Is it really that awful if your new therapist thinks this about you? You were very vulnerable when you were in a room with a therapist, bringing up and processing memories of things that had happened to you in the past. We all are - I've done therapy and it's fucking hard, and it's fucking vulnerable too, you have to be prepared to be vulnerable in front of a therapist to a certain extent, otherwise there's no point in seeing one. That's one reason why it's on the therapist, not on you, to maintain professional boundaries and code of conduct. They exist for a reason.
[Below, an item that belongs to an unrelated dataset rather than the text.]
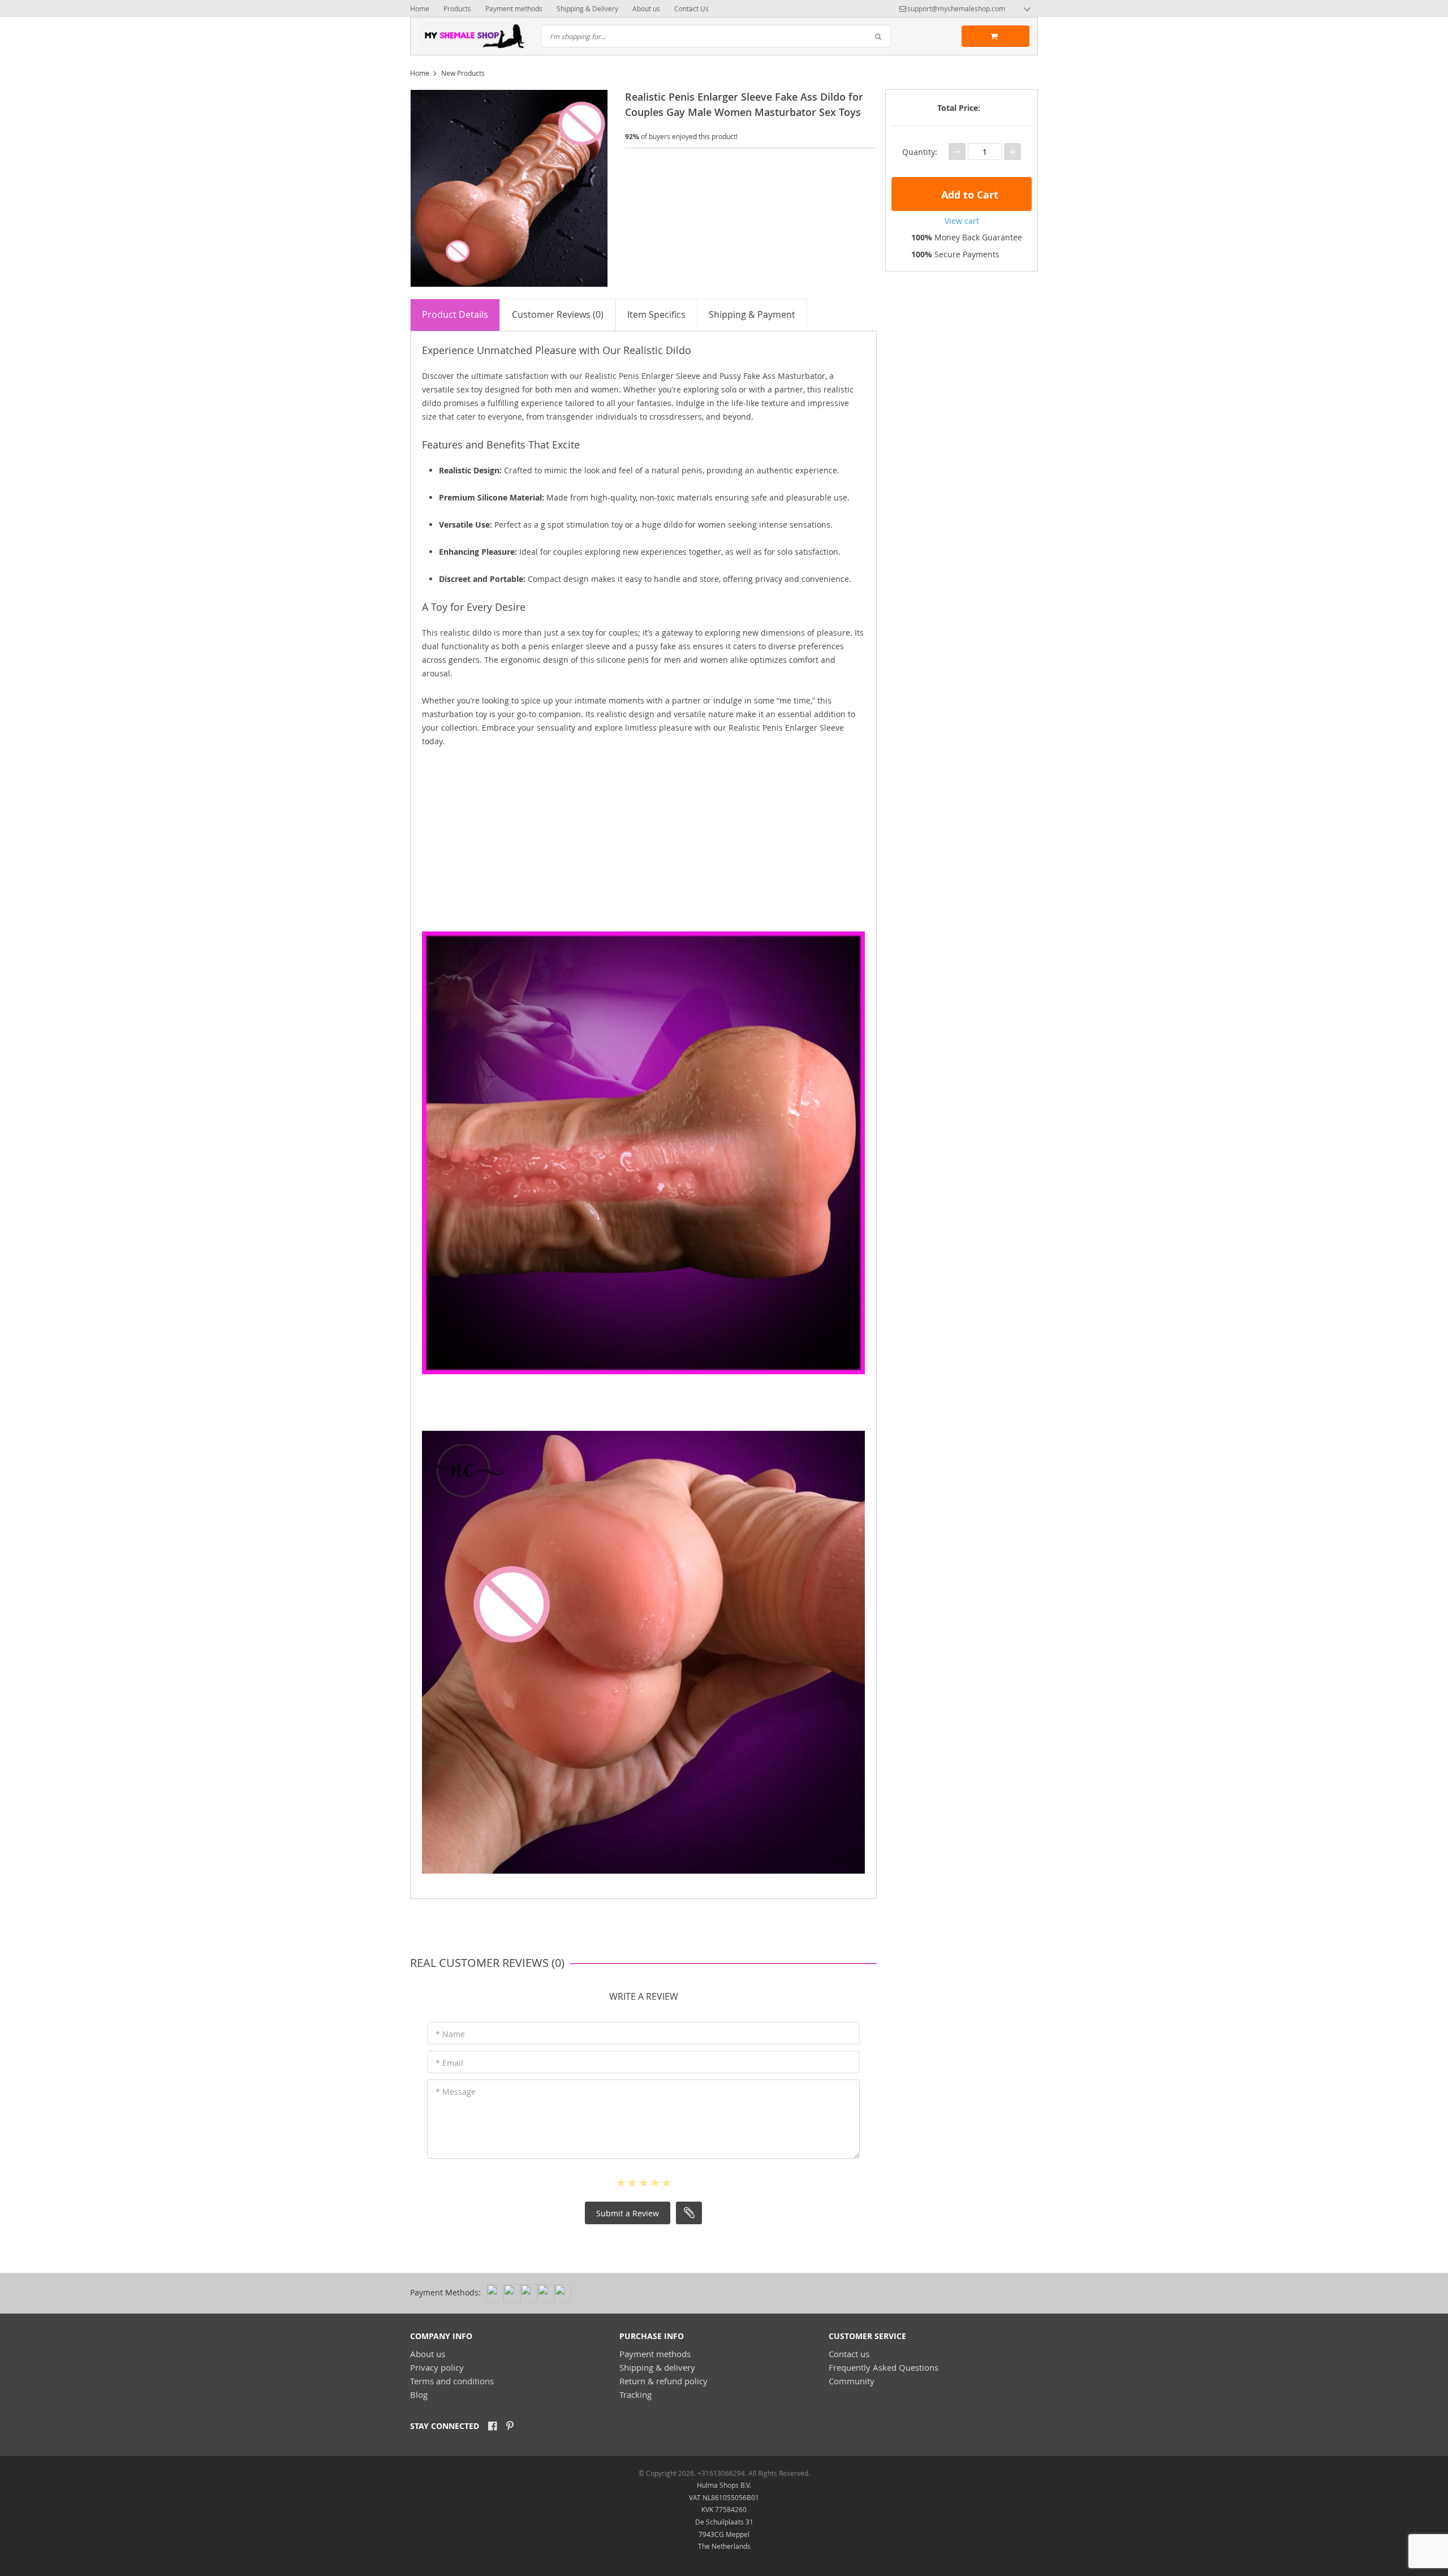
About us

You have had things happen to you earlier on in your life that contributed to you being vulnerable to a sexual predator of a therapist, particularly when you were in therapy to discuss those things and process them!
Falling for your therapist is more common than you think, and again, the onus is on your therapist to handle that if you brought it up. I really want to be friends with my therapist, and I think we would get along very well, but I am confident that if I tried to be friends with her outside of therapy 1) it would be really problematic for my therapy, and 2) she would rightly gently say no, because it's inappropriate - she's my therapist, and as such knows things about me that I might not have chosen to tell a friend, particularly a new one, and the therapist-client relationship would make it impossible to have a normal friendship. I trust that she has those boundaries, and we should all be able to trust our therapists to have those boundaries too.
An ex friend of mine is a counsellor and she took on a mutual friend of ours against therapeutic guidelines. Mutual friend ended up closer friends with her, spending far more time together and doing a lot of unpaid labour for her. Needless to say it ultimately didn't end well, because the therapeutic relationship should not be mixed with a friendship or a romantic relationship, and it is always the therapist's job to hold those lines.